* _The request_: Reproduce the thread on Postgres read/write block sizes word for word, from "An I/O slave" to "of the backend.".

* _Text to read_:
..........
There are some things we could do to reduce the impedance between us and
the OS --- for instance, the upthread criticism that a seqscan asks the
OS for only 8K at a time is fair enough.  But that doesn't translate
to a conclusion that we should schedule the I/O instead of the OS.

            regards, tom lane

Re: Read/Write block sizes

From

"Jeffrey W. Baker"

Date:

24 August 2005, 03:22:06

On Wed, 2005-08-24 at 01:56 -0400, Tom Lane wrote:
> "Jeffrey W. Baker" <jwbaker@acm.org> writes:
> > On Wed, 2005-08-24 at 17:20 +1200, Guy Thornley wrote:
> >> Dont forget that already in postgres, you have a process per connection, and
> >> all the processes take care of their own I/O.
>
> > That's the problem.  Instead you want 1 or 4 or 10 i/o slaves
> > coordinating the I/O of all the backends optimally.  For instance, with
> > synchronous scanning.
>
> And why exactly are we going to do a better job of I/O scheduling than
> the OS itself can do?
...
> There are some things we could do to reduce the impedance between us and
> the OS --- for instance, the upthread criticism that a seqscan asks the
> OS for only 8K at a time is fair enough.  But that doesn't translate
> to a conclusion that we should schedule the I/O instead of the OS.

Synchronous scanning is a fairly huge and obvious win.  If you have two
processes 180 degrees out-of-phase in a linear read, neither process is
going to get anywhere near the throughput they would get from a single
scan.

I think you're being deliberately obtuse with regards to file I/O and
the operating system.  The OS isn't magical.  It has to strike a balance
between a reasonable read latency and a reasonable throughput.  As far
as the kernel is concerned, a busy postgresql server is
indistinguishable from 100 unrelated activities.  All backends will be
served equally, even if in this case "equally" means "quite badly all
around."

An I/O slave process could be a big win in Postgres for many kinds of
reads.  Instead of opening and reading files the backends would connect
to the I/O slave and request the file be read.  If a scan of that file
were already underway, the new backends would be attached.  Otherwise a
new scan would commence.  In either case, the slave process can issue
(sometimes non-dependant) reads well ahead of the needs of the backend.
You may think the OS can do this for you but it can't.  On postgres
knows that it needs the whole file from beginning to end.  The OS can
only guess.

Ask me sometime about my replacement for GNU sort.  It uses the same
sorting algorithm, but it's an order of magnitude faster due to better
I/O strategy.  Someday, in my infinite spare time, I hope to demonstrate
that kind of improvement with a patch to pg.
..........
* _Available data_:
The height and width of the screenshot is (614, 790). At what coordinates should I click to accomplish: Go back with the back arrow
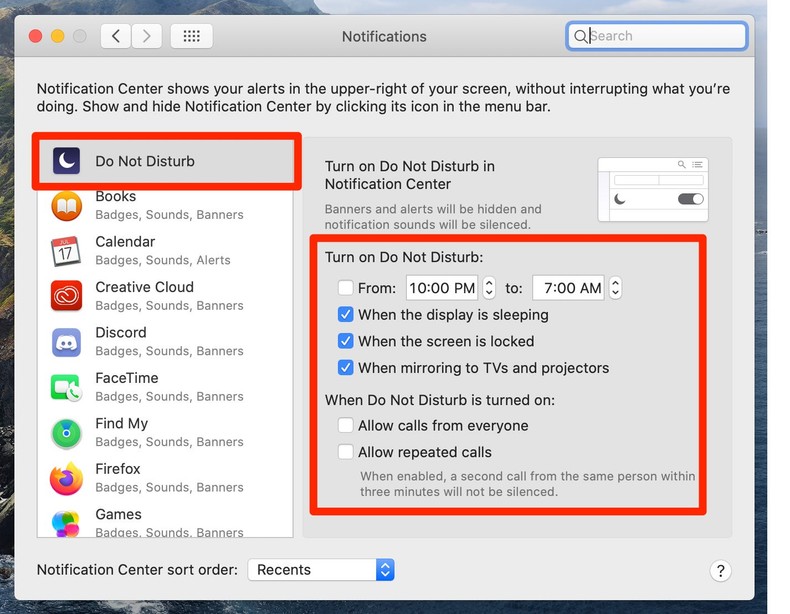point(117,37)
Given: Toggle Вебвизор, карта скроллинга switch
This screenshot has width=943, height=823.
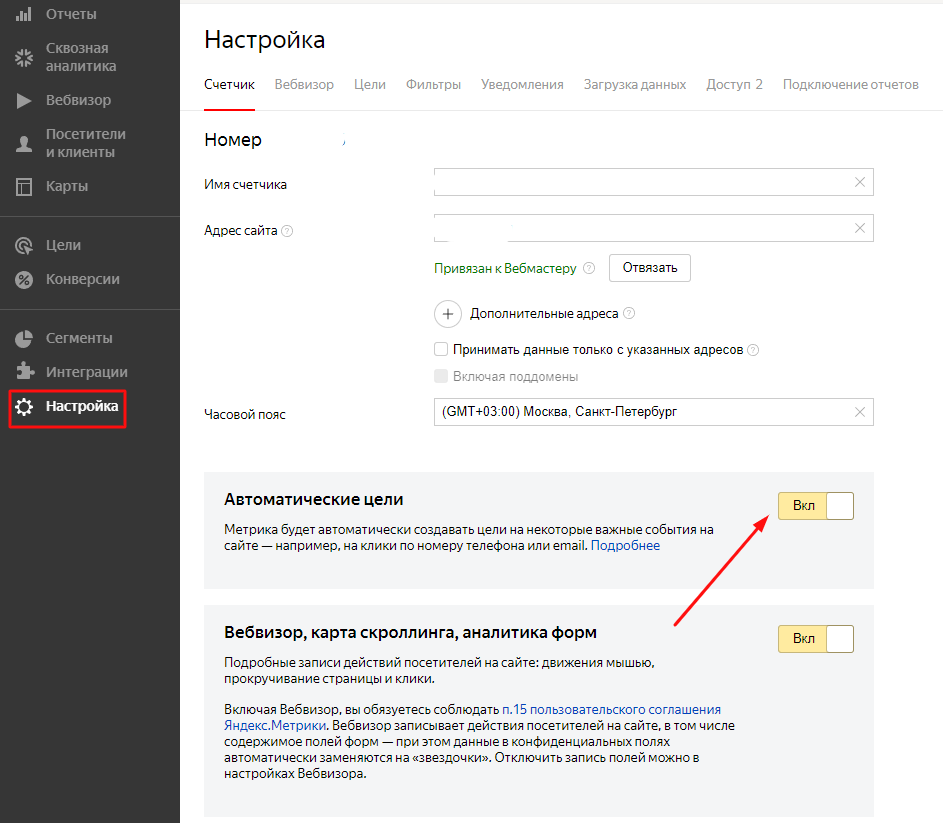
..........
* _Result of the exercise_:
An I/O slave process could be a big win in Postgres for many kinds of
reads.  Instead of opening and reading files the backends would connect
to the I/O slave and request the file be read.  If a scan of that file
were already underway, the new backends would be attached.  Otherwise a
new scan would commence.  In either case, the slave process can issue
(sometimes non-dependant) reads well ahead of the needs of the backend.